A run of records
______________________________

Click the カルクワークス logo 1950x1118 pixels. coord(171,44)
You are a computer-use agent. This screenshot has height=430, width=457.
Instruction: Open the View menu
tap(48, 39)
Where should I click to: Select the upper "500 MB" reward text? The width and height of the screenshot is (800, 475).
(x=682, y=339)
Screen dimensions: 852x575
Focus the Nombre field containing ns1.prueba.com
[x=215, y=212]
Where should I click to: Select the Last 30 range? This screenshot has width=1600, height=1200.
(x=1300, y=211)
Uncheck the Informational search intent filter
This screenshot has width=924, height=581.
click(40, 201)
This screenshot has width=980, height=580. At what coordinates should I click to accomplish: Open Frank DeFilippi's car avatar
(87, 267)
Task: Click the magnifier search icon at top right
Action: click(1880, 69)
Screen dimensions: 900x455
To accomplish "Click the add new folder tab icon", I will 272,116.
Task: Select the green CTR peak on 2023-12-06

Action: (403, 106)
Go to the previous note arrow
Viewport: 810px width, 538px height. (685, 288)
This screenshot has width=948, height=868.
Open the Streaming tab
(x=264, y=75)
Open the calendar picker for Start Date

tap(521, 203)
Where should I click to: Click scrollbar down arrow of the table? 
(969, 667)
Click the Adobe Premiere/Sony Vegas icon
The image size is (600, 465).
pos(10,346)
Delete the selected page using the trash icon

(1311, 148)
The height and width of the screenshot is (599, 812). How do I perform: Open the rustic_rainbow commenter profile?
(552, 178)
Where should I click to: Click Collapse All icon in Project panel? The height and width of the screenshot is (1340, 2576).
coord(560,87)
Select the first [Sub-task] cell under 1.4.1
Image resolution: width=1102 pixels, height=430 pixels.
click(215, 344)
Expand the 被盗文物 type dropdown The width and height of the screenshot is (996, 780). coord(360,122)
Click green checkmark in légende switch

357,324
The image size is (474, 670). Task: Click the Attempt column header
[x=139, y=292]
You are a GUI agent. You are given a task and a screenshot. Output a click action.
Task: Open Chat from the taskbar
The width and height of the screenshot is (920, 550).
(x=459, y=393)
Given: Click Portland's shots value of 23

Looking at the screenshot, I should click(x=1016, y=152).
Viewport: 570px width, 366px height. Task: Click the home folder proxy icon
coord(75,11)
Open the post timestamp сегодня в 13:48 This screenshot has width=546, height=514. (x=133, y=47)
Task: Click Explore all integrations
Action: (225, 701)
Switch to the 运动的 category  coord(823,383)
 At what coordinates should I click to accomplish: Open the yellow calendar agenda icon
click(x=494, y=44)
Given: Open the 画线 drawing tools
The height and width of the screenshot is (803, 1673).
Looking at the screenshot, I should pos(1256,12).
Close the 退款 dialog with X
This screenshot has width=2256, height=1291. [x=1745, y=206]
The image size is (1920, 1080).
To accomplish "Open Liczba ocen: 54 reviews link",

______________________________

Written problem:
Count the lines in the data above that contain the word "icon", and give only that number.

Result of the task:
7